Billionaire Marc Benioff's $190 million deal for Time could drag tech deeper into Trump's firing line
- Marc Benioff, the billionaire CEO of Salesforce, and his wife Lynne Benioff have bought Time magazine.
- US President Donald Trump is fascinated by Time magazine, particularly who the publication chooses to put on its front cover as person of the year.
- Trump has a tendency to conflate publications with their owners, as he has done with Jeff Bezos when The Washington Post writes negative coverage about the White House.
- Trump is developing a taste for attacking tech, and negative coverage in Time could provide him with more ammunition in the future.
Salesforce CEO Marc Benioff and his wife Lynne Benioff may find their purchase of Time magazine comes with strings attached.
The two announced on Sunday that they were buying the iconic American magazine for $190 million (£145 million), only eight months after its previous owner, Meredith Corp, completed its acquisition of the title.
Tycoons buying press titles is nothing new, but Benioff's move signals something of a new trend in tech billionaires acquiring publications.
He's the third big tech mogul to buy a print title after Amazon boss Jeff Bezos bought the Washington Post in 2013 for $250 million, and biotech billionaire Patrick Soon-Shiong acquired the LA Times earlier this year.
Like Bezos, the Benioffs may find the acquisition draws the scrutiny of US president Donald Trump, for better or worse.
Trump is fascinated by Time, and particularly who the magazine chooses to feature on its covers and as its annual "Person of the Year."
At one point, the publication had to ask Trump to remove fake covers showing him as its person of the year from several of his golf clubs. Trump did appear once as person of the year in 2016, the year he was elected president.
Trump has tweeted about real Time covers on numerous occasions.

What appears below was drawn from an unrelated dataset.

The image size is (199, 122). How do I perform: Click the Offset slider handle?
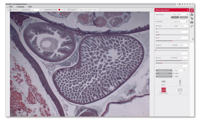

There was the time Trump claimed that he shunned the honour. Time disputed the claim, saying there was "not a speck of truth" to his comments.
A year earlier, he was actually Time's person of the year.

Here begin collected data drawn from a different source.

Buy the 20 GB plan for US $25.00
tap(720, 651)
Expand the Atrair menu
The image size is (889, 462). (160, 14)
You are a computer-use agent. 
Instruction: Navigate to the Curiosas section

He also made the front page in 2015.
There was the time Trump was unhappy that German Chancellor Angela Merkel was chosen as person of the year, the first woman named since 1986.
The president has also ruminated, like he does with The New York Times, about Time's imminent demise and who should run the magazine. Bill O'Reilly, the political commentator referenced in this tweet, was forced out of Fox News this year after multiple accusations of sexual harassment.
Donald Trump will use publications to attack their owners
Trump has, in the case of the Washington Post, shown a tendency to conflate publications with their owners.
He's attacked Jeff Bezos, Amazon, and the Post on several occasions. He's claimed the Washington Post is just a lobbying tool for Bezos, and called the newspaper the "Amazon Washington Post."
The Post has, along with much of the rest of the American media, published numerous unflattering stories about Trump and his administration.
Marc Benioff may feel that he is comparatively safe. He has been circumspect about Donald Trump, originally proclaiming support for Hillary Clinton in 2016 but subsequently engaging with Trump and even praising him.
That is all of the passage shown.